The ancient Greeks were already contrasting passions with wisdom: the quality of immediacy which wants to perpetuate itself deliciously with total impunity and the pearly quality of distance, seeking balance, stability and calm equality. Psychological functions within us are ready to discuss all sorts of sacrifices -
those which the future must offer the present,
those which the present is willing to concede to the future.

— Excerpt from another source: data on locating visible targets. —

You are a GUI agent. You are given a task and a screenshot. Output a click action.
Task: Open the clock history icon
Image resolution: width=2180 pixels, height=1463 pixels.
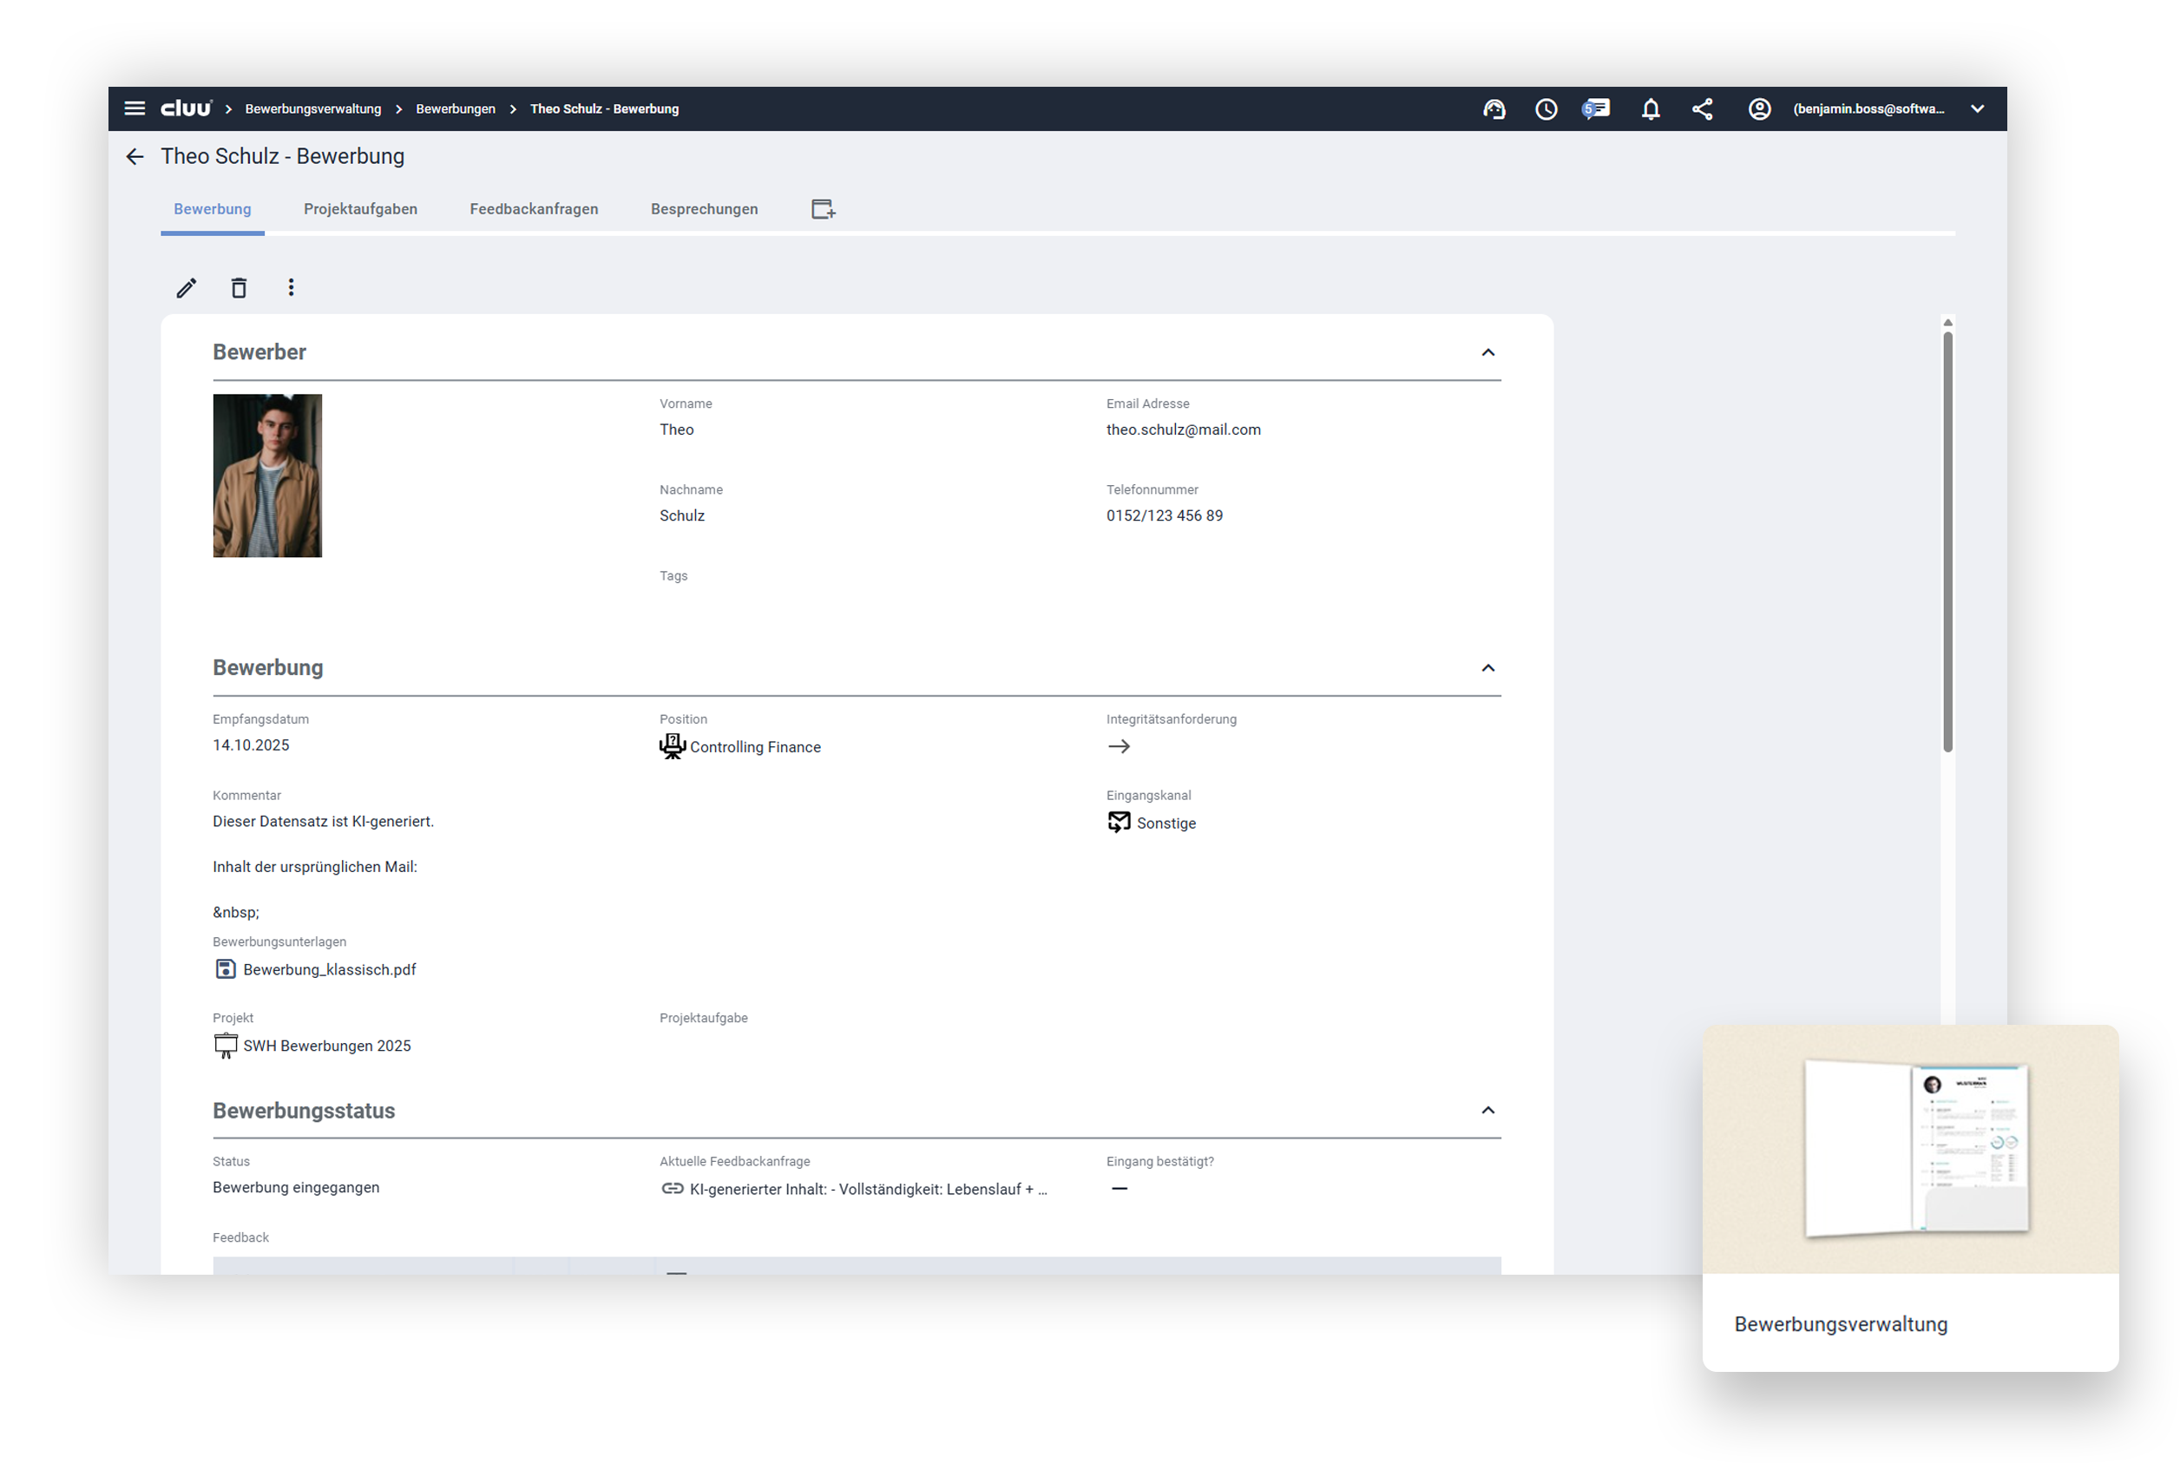point(1545,109)
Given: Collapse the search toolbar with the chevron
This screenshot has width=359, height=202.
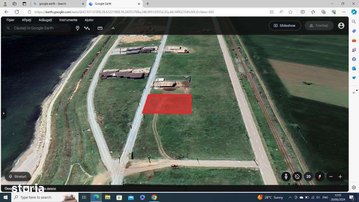Looking at the screenshot, I should point(113,28).
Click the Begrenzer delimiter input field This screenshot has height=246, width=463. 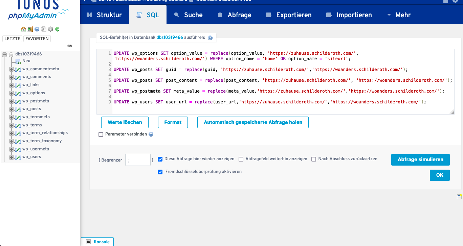[x=138, y=160]
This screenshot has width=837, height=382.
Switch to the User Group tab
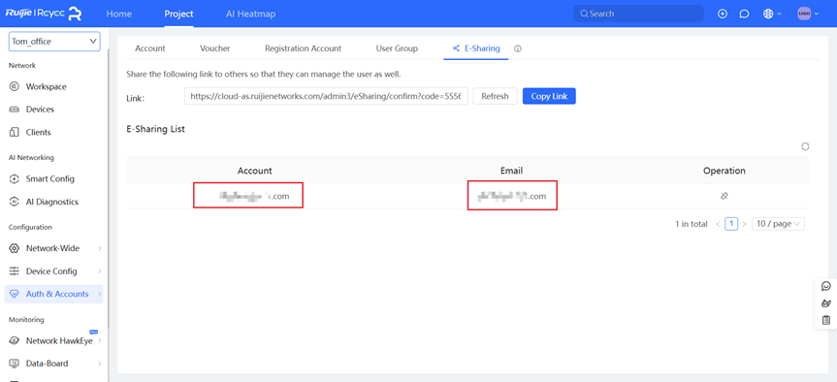[397, 48]
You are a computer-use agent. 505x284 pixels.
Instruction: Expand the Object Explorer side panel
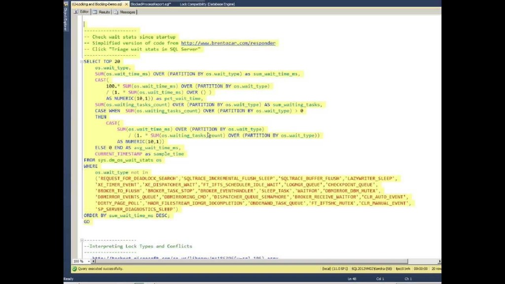tap(66, 20)
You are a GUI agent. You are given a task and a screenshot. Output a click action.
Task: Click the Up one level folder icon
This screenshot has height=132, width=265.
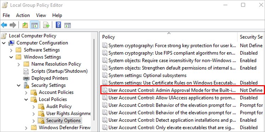25,25
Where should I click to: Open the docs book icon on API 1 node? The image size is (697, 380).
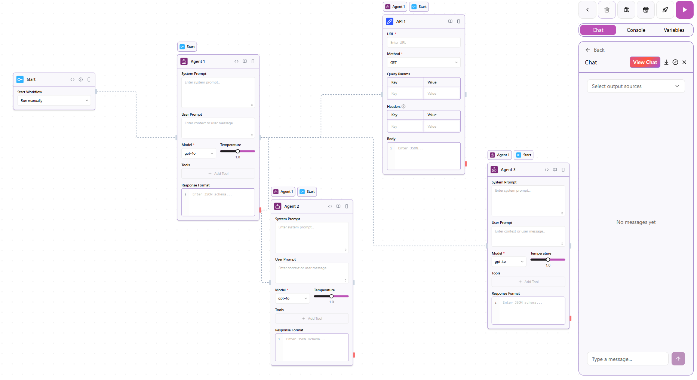(450, 21)
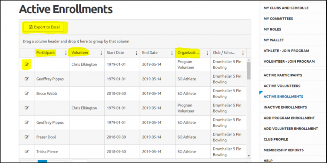This screenshot has height=163, width=327.
Task: Open End Date column menu dots
Action: 172,53
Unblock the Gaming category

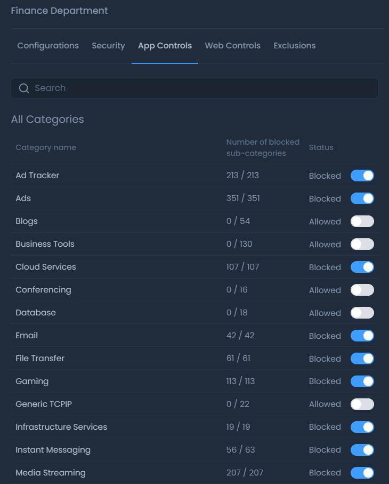coord(362,381)
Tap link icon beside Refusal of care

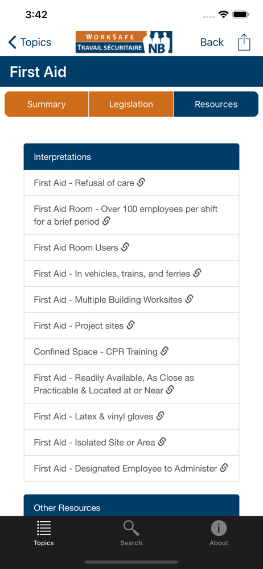[x=141, y=183]
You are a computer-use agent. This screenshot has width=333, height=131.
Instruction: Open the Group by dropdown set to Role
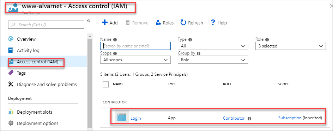(x=213, y=60)
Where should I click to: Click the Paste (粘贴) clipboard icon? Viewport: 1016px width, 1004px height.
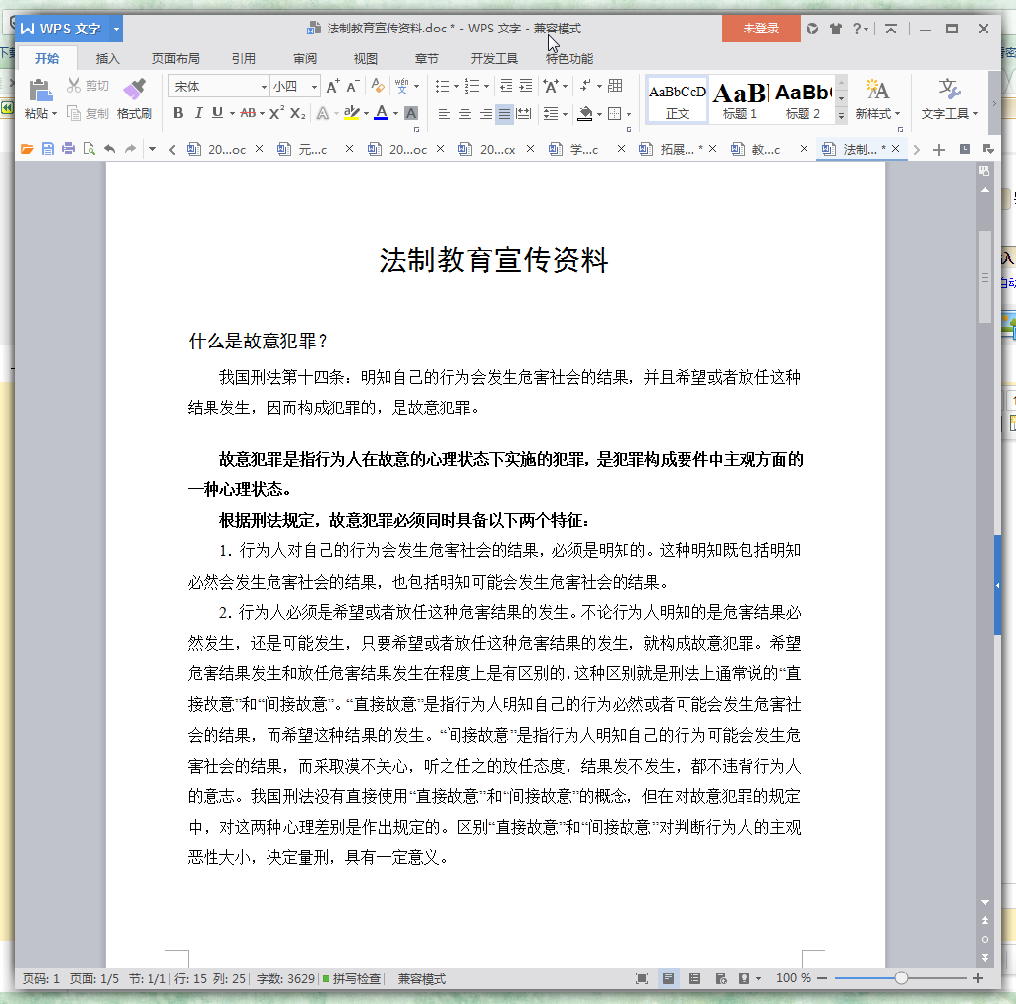point(40,91)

Life exerts a fascination which can draw the subjective faculties into excessive experimentation. To use our terminology: the moon and its emotions, Venus and its feelings and Mars and its desires will form a chain and stimulate each other mutually. The body quickly pays the price for what went on earlier. Sexual excess weakens the kidneys, alcohol ruins the liver and the blood, and smoking damages the lungs. When Mercury tries to look like the top dog, intellectual overwork, which seems all the more noble in our culture for being perverse, surreptitiously attacks the nerves and accentuates the mental ego. The slow vibrations of higher spiritual waves cannot penetrate it any longer to enable the brain to undertake new intuitive processes. Excessive food intake, to which women, the yin, are often prone, produces intellectual laziness under the auspices of the moon and problems throughout the body. Men, who continue to think about work while eating an appropriate diet, develop cardiovascular disease, as if their hearts were compressed and crying out for help. If we abandon ourselves to permanent structuring and checks, our mind, which is unnaturally rigid, unfailingly causes bone or joint diseases, variable degrees of backache and a few manias. One could even go into more detail and say that exuberant, cultivated emotions will eventually affect the stomach, chronic fear will affect the kidneys and endless sadness the lungs.